- **Excerpted passage**:
------------------------------------------------------------

Code Quality Analysis

Technical Audit: Algo Trend System TG¶

1. Architectural Efficiency & Optimization¶

The script’s architecture is straightforward and avoids major performance pitfalls for its intended purpose.

• Computational Footprint: The core calculations rely on built-in functions (ta.supertrend, ta.ema), which are highly optimized C++ routines within the TradingView environment. There are no custom, resource-intensive loops that would execute on every bar, which is a significant positive. The computational load is therefore low to moderate.

• Redundancy & Inefficiency:

  • Signal Logic: The primary inefficiency stems from code duplication. The large if buySignal and if sellSignal blocks are nearly identical. This redundancy means the Pine Script runtime evaluates similar logic paths twice. A single function, parameterized by trade direction (e.g., processTradeEntry(direction)), could consolidate this logic, reducing compiled code size and improving maintainability.

  • Telegram Alerts: The sendTelegramAlerts function uses a sequence of five if statements. While functional, this is not scalable. If a user wanted ten chat groups, the code would become unwieldy. A for loop iterating over an array would be far more efficient and elegant.

  • Drawing Management: The logic for updating line and label x-coordinates (if barstate.islast and inTrade) is also highly repetitive. This block executes on every real-time price tick for the last bar, and the repeated if show_tp... checks add minor, but unnecessary, overhead.

• max_bars_back: The script does not explicitly define max_bars_back. Pine Script infers this from the longest lookback period, which is the cloudSlow input (default 150). This is an acceptable value and does not pose a risk of excessive memory consumption on most instruments.

Conclusion: The script is not “calculation-heavy” and will perform well on most timeframes. Its main architectural weakness is not computational load but structural redundancy, which bloats the code and creates maintenance challenges.

2. Modern Standards & Syntax Audit¶

The script is written in valid Pine Script v5 but fails to leverage the language’s more advanced and powerful features, making it feel more like a v4 script ported to v5 syntax.

• Legacy Check: The script is fully compliant with v5 syntax. It correctly uses input.* functions, color.new(), and the line/label namespaces. There are no legacy elements requiring modernization.

• Missed Opportunity for Advanced Features:

  • Arrays: This is the most significant missed opportunity. The five sets of Telegram inputs (useChat1, chatID1, etc.) are a textbook use case for an array. Similarly, the Take Profit levels (tp1, tp2, tp3) could be managed in an array, which would simplify the drawing logic and the selection of the finalTPTarget.

------------------------------------------------------------

- **Available data**:
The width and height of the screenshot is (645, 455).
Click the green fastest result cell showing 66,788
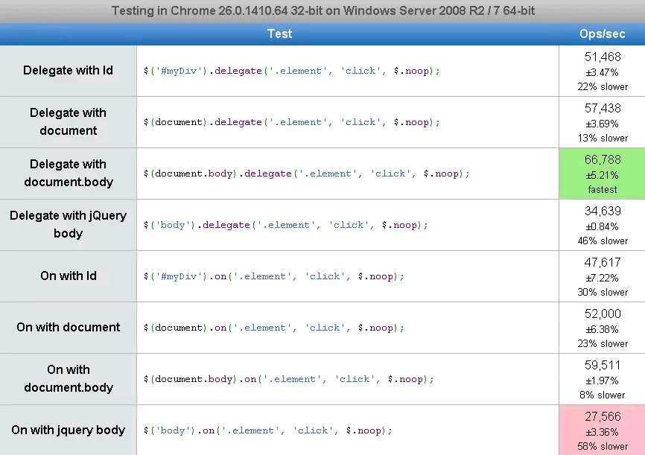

------------------------------------------------------------

- **Set problem A**:
According to the Algo Trend System audit, what structure should replace the five if statements in the sendTelegramAlerts function?
- **Set problem B**:
Extend the Algo Trend System audit, picking up right after its final sentence.

- **Answer A**:
A for loop iterating over an array.

- **Answer B**:
  • User-Defined Types (UDTs): The script could be dramatically improved by using UDTs to structure its data. For instance:

    • A type TelegramConfig could hold the bool and string for each chat. An array of this type (TelegramConfig[]) would replace the ten separate input variables.

    • A type TradeState could encapsulate all trade-related variables (inTrade, direction, entryPrice, stopLoss, etc.), cleaning up the global scope and making the state management more explicit and object-oriented.

  • Switch Statement: The ternary chain used to determine finalTPTarget is a perfect candidate for the more readable switch statement introduced in v5.

    // Modern Approach
    finalTPTarget := switch closing_tp
        "TP1" => tp1
        "TP2" => tp2
        => tp3 

Conclusion: While syntactically correct, the script’s design philosophy is outdated. It forgoes modern data structures that are specifically designed to solve the problems of redundancy and poor organization present in the code.

3. Logic Integrity & Reliability¶

The script demonstrates a strong understanding of critical concepts for avoiding common logical fallacies in trading algorithms.

• Repainting & Future Leaks:

  • The core trend signal is derived from ta.supertrend, whose direction output can change (repaint) on the current, unclosed bar.

  • Crucially, the script correctly mitigates this risk. The alert() function is called with alert.freq_once_per_bar_close. This ensures that trade alerts are only dispatched after a bar has fully formed and its values are confirmed. This prevents sending false signals based on fleeting intra-bar price movements.

  • Trade entry price is based on close, and state variables are updated within signal blocks that are effectively evaluated on bar close for alerting purposes. This constitutes a non-repainting strategy execution model.

  • There are no request.security() calls with lookahead enabled, so there is no risk of the script accessing future data.

• Calculation Stability:

  • The script correctly handles the potential for a division-by-zero error when calculating the winRate by first checking if closedTrades > 0.

  • The use of fixed dollar amounts for SL/TP (sl_dist) is logically simple and stable. However, this makes the strategy’s performance highly dependent on the asset’s price and volatility (a $20 stop-loss is meaningless for Bitcoin but huge for a$2 stock). This is a strategic limitation rather than a logical flaw.

  • The time filter logic using not na(time(...)) is the standard, robust method for session checking.

Conclusion: The script’s logic is sound and reliable. The author has successfully implemented a non-repainting alert and state management system, which is the most critical aspect of a reliable trading tool.

4. Readability & Maintainability¶

The script is a mixed bag, with excellent high-level organization undermined by poor low-level code practices.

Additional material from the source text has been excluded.